Sydney was taught to read by a neighbor. When a customer at his father’s shop learned that Sydney, at age 4, could read English fluently but that his father could not afford to send him to school, the customer paid the boy’s tuition.
At 15, Sydney won a scholarship to study medicine at the University of the Witwatersrand in Johannesburg. The scholarship covered only his fees, but he managed to afford university life by earning the equivalent of five cents a day by attending synagogue to help form a minyan, the quorum of 10 men required for public prayer.

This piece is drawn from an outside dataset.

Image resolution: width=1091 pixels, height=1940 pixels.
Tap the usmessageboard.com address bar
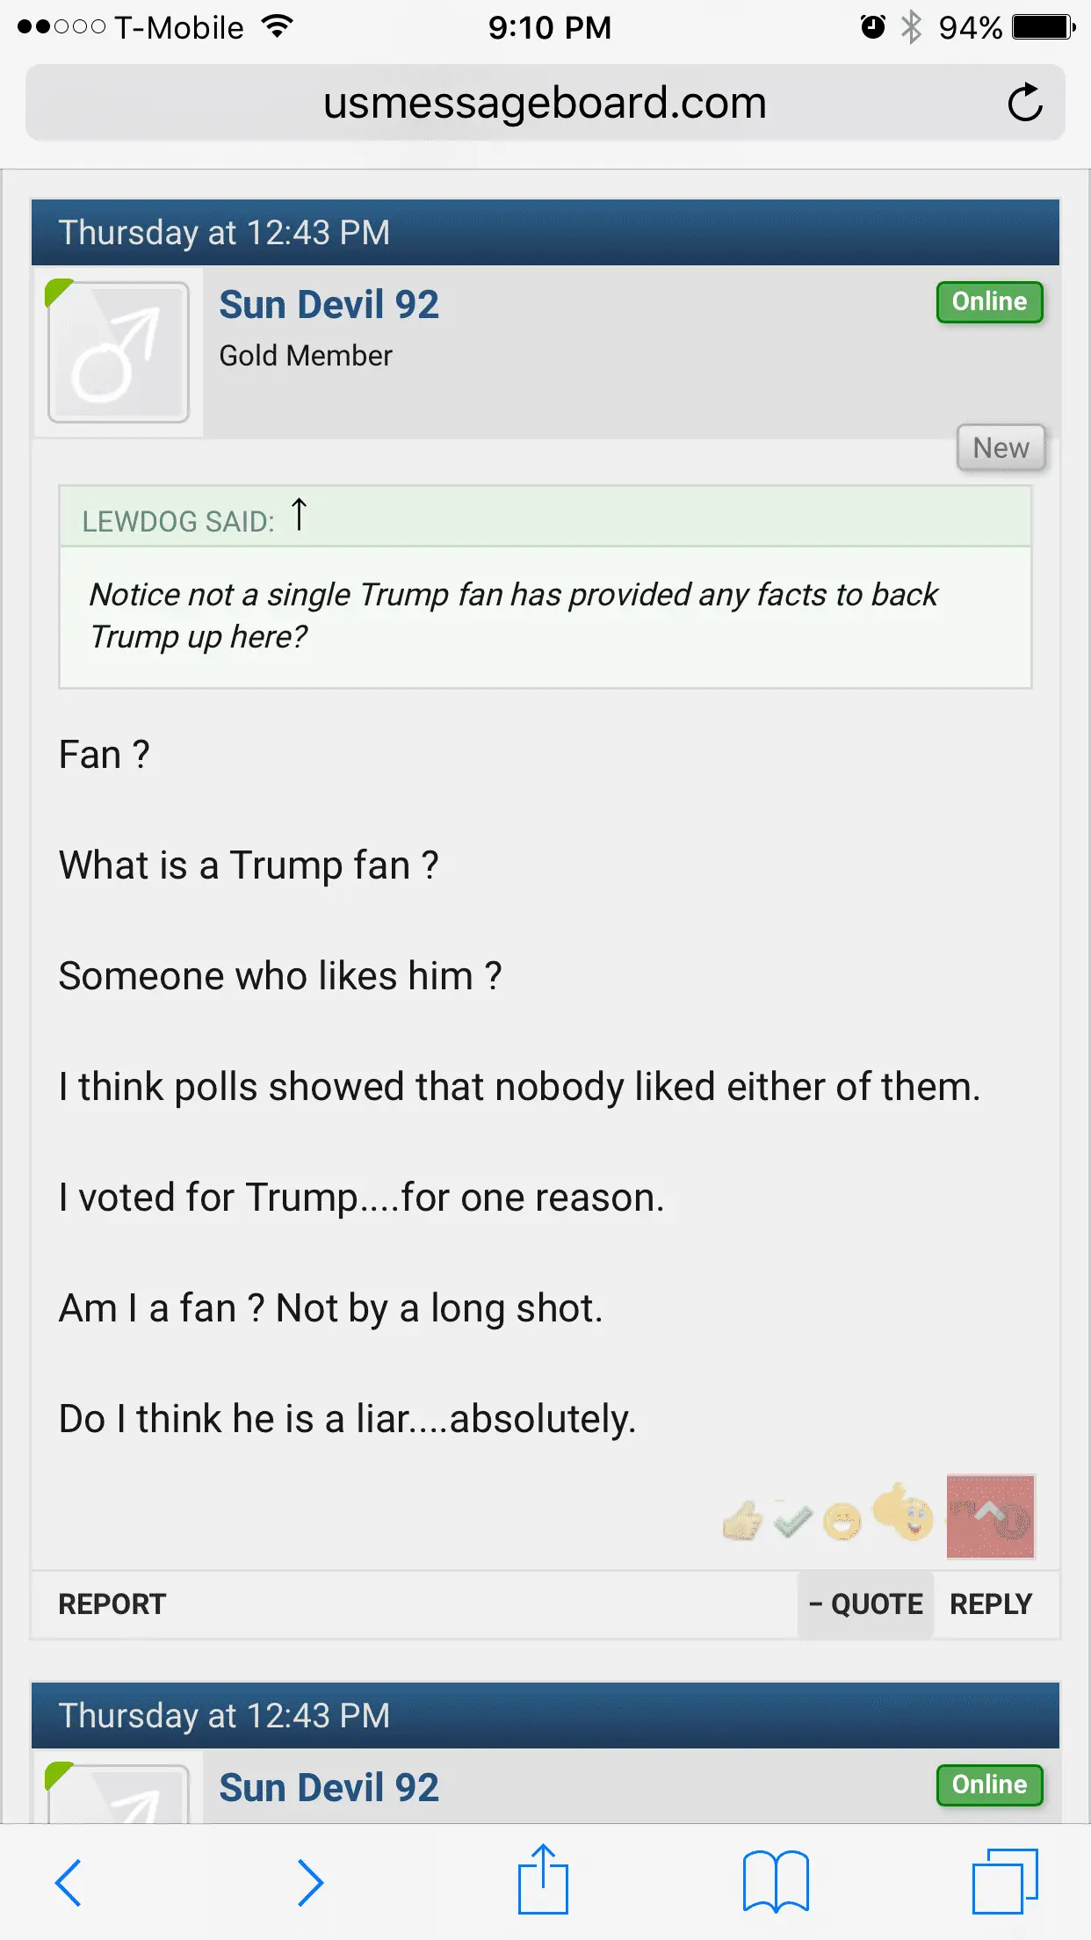coord(545,103)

During his medical training he became interested in scientific research while growing disenchanted with clinical medicine. After finishing medical school in 1951, he won a scholarship to Oxford to work on bacteriophages, the viruses that attack bacteria.
The scholarship required him to return to South Africa. In 1952, he married a fellow South African, May (Covitz) Balkind, who was divorced and had a son by an earlier marriage. She went on to a career as an educational psychologist, and she and Dr. Brenner had three children of their own.
Dr. Crick was eventually able to find Dr. Brenner a post in Cambridge, and in 1956 he returned with his family to England for good.
Dr. Crick, a physicist by training, was a theoretician, but Dr. Brenner was deeply interested in the practice of biology as well. He loved the laboratory, and he loved designing elegant experiments. As a student in South Africa, he had built his own centrifuge. If he had wanted to stain a cell, he first had to synthesize the dye.
At Oxford, “he threw himself into bacteriophage research with the energy of a man digging a tunnel out of prison,” Horace Freeland Judson wrote in “The Eighth Day of Creation” (1979), a history of molecular biology.